* BEGIN Passage to read *

There were a lot of strange things about my girlfriend Sue. One thing that was unusual and rather nice was that she wasn't in the least jealous.
In any case, I think the following incident took place after we had officially broken up. It's hard for me to be sure, because at the time it was never quite clear when we did break up. We had rather carefully scheduled a break-up, but for a while after that nothing seemed to change at all, and then there was a time when she still came over to my apartment from time to time, and we still sometimes had sex, but I got the impression that it was mutually understood that we no longer had a relationship. (I was trying to let Sue take things gradually and not provoke one of her frequent crises. Furthermore, it was often hard to be clear on these things. A direct question to Sue often didn't get a very informative response.)
In any case, one night I was sitting at the bar in Anna Bannana's, talking to a woman named Carolyn. I knew Carolyn as the girlfriend of my friend Bill R., and I also knew that they had recently broken up. I just automatically assumed that he had dumped her, because that would have been typical for Bill and in any case I never could understand what he saw in her.
Carolyn was obviously fairly drunk and was being fairly affectionate towards me, which was fine but not especially exciting. Finally it got close to closing time, and she remarked that probably it was too late now to get the Number 4 bus.
In fact, I knew quite well that the last Number 4 had gone by more than an hour before, because it was the bus I usually took myself. I had been planning to simply walk home myself -- it was about a twenty-minute walk -- but now I said gallantly, ``I'll get us a cab, if you like. And if you'd like, you can come back to my place.''
After a pause, I added, ``That part's optional.'' I took it for granted that she wouldn't come home with me, but I'd made the offer partly as flirtation, and partly just to prove to myself that I wasn't afraid to ask. (Learning to take the initiative with women was quite important to me then.)
``That would be fine,'' she said. It wasn't quite clear immediately just what she'd agreed to, but if she'd just wanted the cab ride to her own apartment, that would have been fine. (I knew that she lived somewhere in my neighborhood.)
To my surprise, though, she actually did come home with me. To me, this was a big deal. I'd never had a woman come home with me from a bar before.
Since she was hungry, I heated her a frozen burrito in the microwave, and then we went into the bedroom and lay on the bed, still fully dressed, and started kissing. After about five or ten minutes of this, she passed out cold.
Well! Not only was she lying smack in the middle of the bed, but she was lying on top of the bedspread and top sheet. But somehow I managed to move her over to one side and get under the sheet enough to go to sleep.
Sometime in the middle of the night, she got up to go to the bathroom and discovered that the apartment had another bedroom, and went back to bed in there.
I woke up very early the next morning went into the living room and checked the answering machine, which was blinking.
There was a message from Sue: ``I've decided to accept your offer of some money to help pay for my tuition and books at Kapiolani Community College.'' (Why this woman, who was in her late thirties and already had a Bachelors degree, was now going to a junior college is a story I won't go into now. Everything about Sue always requires quite a bit more explanation than most people really want to hear.) ``I'll need the money right away, so I'll come by your apartment at eight tomorrow morning to pick up a check.''
Well, and well indeed! Sue had never before come over to my apartment early in the morning, and almost never came without prior agreement, and of all mornings, she had to choose this particular one to break her pattern.

* END Passage to read *
* BEGIN Data provided *

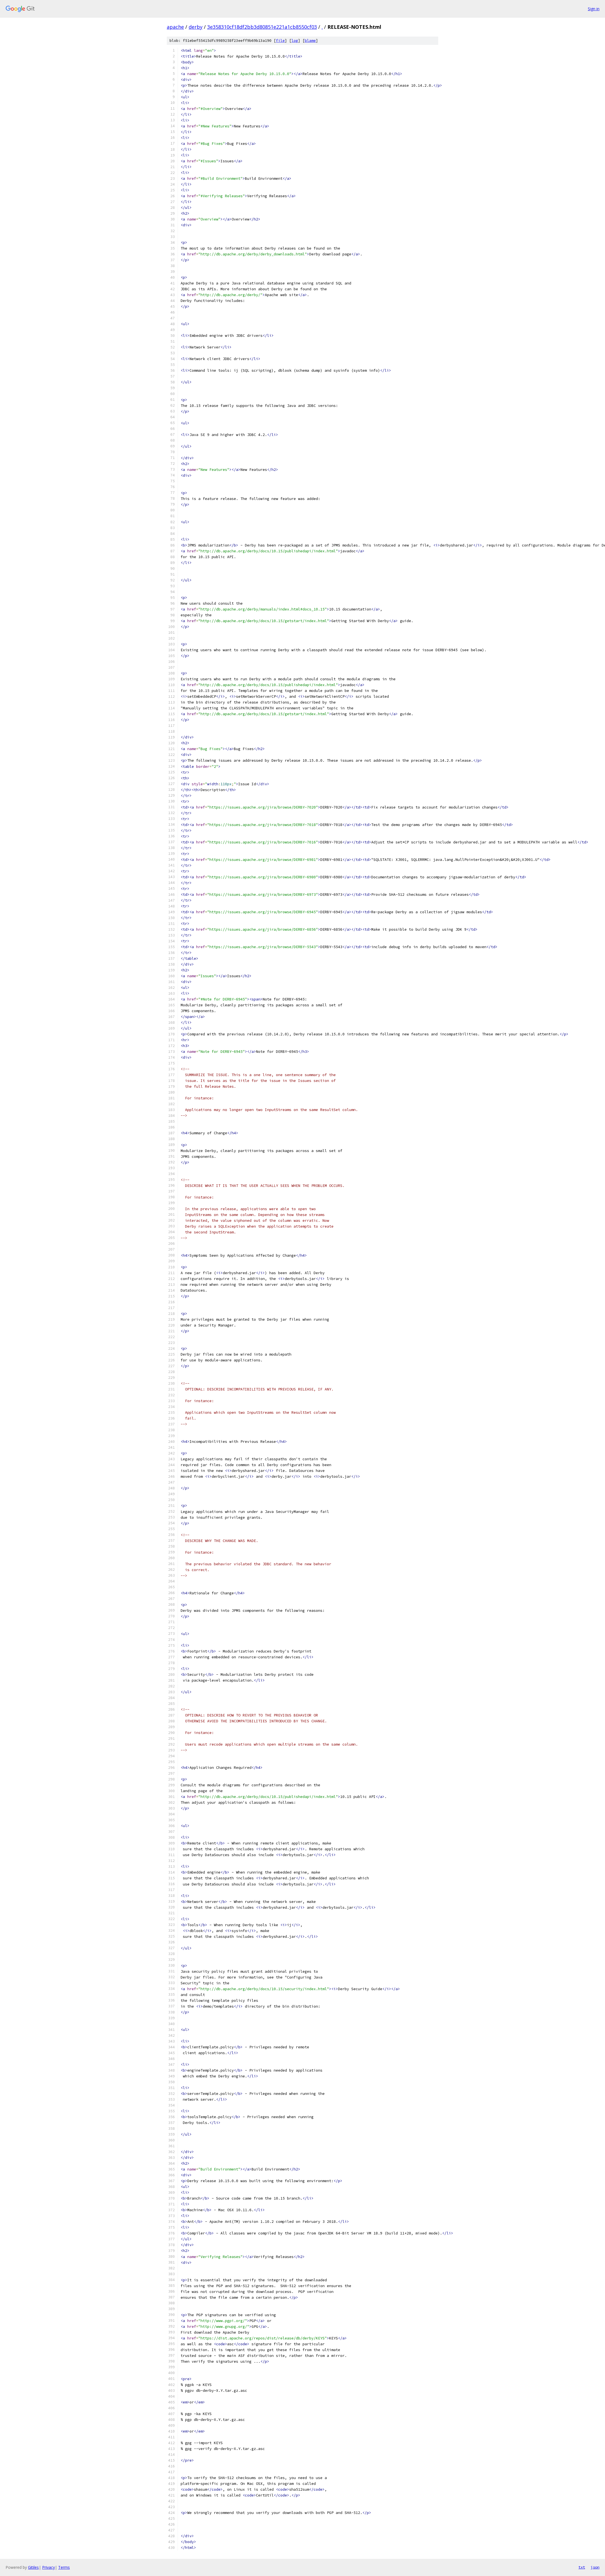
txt (581, 2567)
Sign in (593, 8)
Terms (64, 2567)
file (280, 40)
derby (195, 27)
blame (310, 40)
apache (175, 27)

* END Data provided *

* _Exercise set_:
- A) Output everything from "To my surprise, though, she" down to "which was blinking." in the story about Sue.
- B) In the story about Sue, why does the narrator invite Carolyn back to his place? Answer in one to three sentences.

* _Solutions_:
- A)
To my surprise, though, she actually did come home with me. To me, this was a big deal. I'd never had a woman come home with me from a bar before.
Since she was hungry, I heated her a frozen burrito in the microwave, and then we went into the bedroom and lay on the bed, still fully dressed, and started kissing. After about five or ten minutes of this, she passed out cold.
Well! Not only was she lying smack in the middle of the bed, but she was lying on top of the bedspread and top sheet. But somehow I managed to move her over to one side and get under the sheet enough to go to sleep.
Sometime in the middle of the night, she got up to go to the bathroom and discovered that the apartment had another bedroom, and went back to bed in there.
I woke up very early the next morning went into the living room and checked the answering machine, which was blinking.

- B) He made the offer partly as flirtation and partly to prove to himself that he wasn't afraid to ask, because learning to take the initiative with women mattered a lot to him then. He took it for granted that she wouldn't actually come home with him.